** start of Extracted text **
# End model to predict financial incentives and disincentives

John Brandt

Last updated: Aug 19, 2019


This notebook contains a gold standard baseline (LSTM with gold standard labels) as well as a noisy implementation of snorkel labels with roBERTa encoding.

In [1]:
import numpy as np
import torch
import pandas as pd
from torch import nn

## Gold standard baseline

Shallow RNN with RoBERTa encoded words.

In [11]:
encodings = np.load('../data/interim/encodings.npy')
df = pd.read_csv("../data/processed/gold_standard.csv")

In [12]:
encodings.shape

(50, 20, 1024)

In [99]:
class Model(nn.Module):
    def __init__(self, input_size, output_size, hidden_dim, n_layers):
        super(Model, self).__init__()

        # Defining some parameters
        self.hidden_dim = hidden_dim
        self.n_layers = n_layers
        self.output_size = output_size

        # Defining the layers
        # RNN Layer
        self.rnn = nn.RNN(input_size, hidden_dim, n_layers, batch_first=True)
** end of Extracted text **
> **Short exercise**: Rewrite the incentive-prediction notebook above, starting at "(50, 20, 1024)" and ending at "super(Model, self).__init__()", and substitute "IncentiveModel" for every "Model".
** start of Provided data **
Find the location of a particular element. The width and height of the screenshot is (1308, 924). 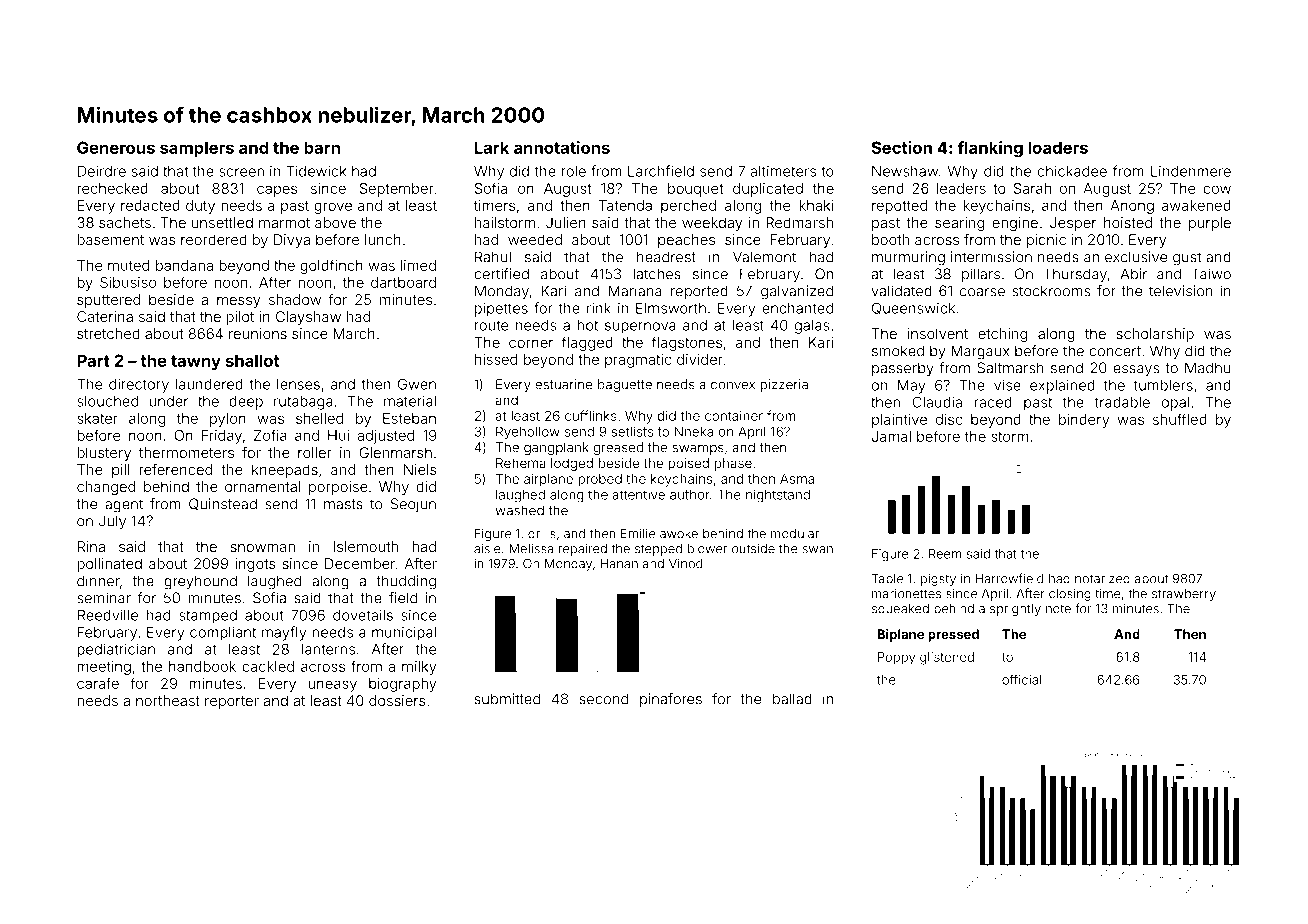

Generous is located at coordinates (116, 147).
** end of Provided data **
> **Written solution**:
(50, 20, 1024)

In [99]:
class IncentiveModel(nn.Module):
    def __init__(self, input_size, output_size, hidden_dim, n_layers):
        super(IncentiveModel, self).__init__()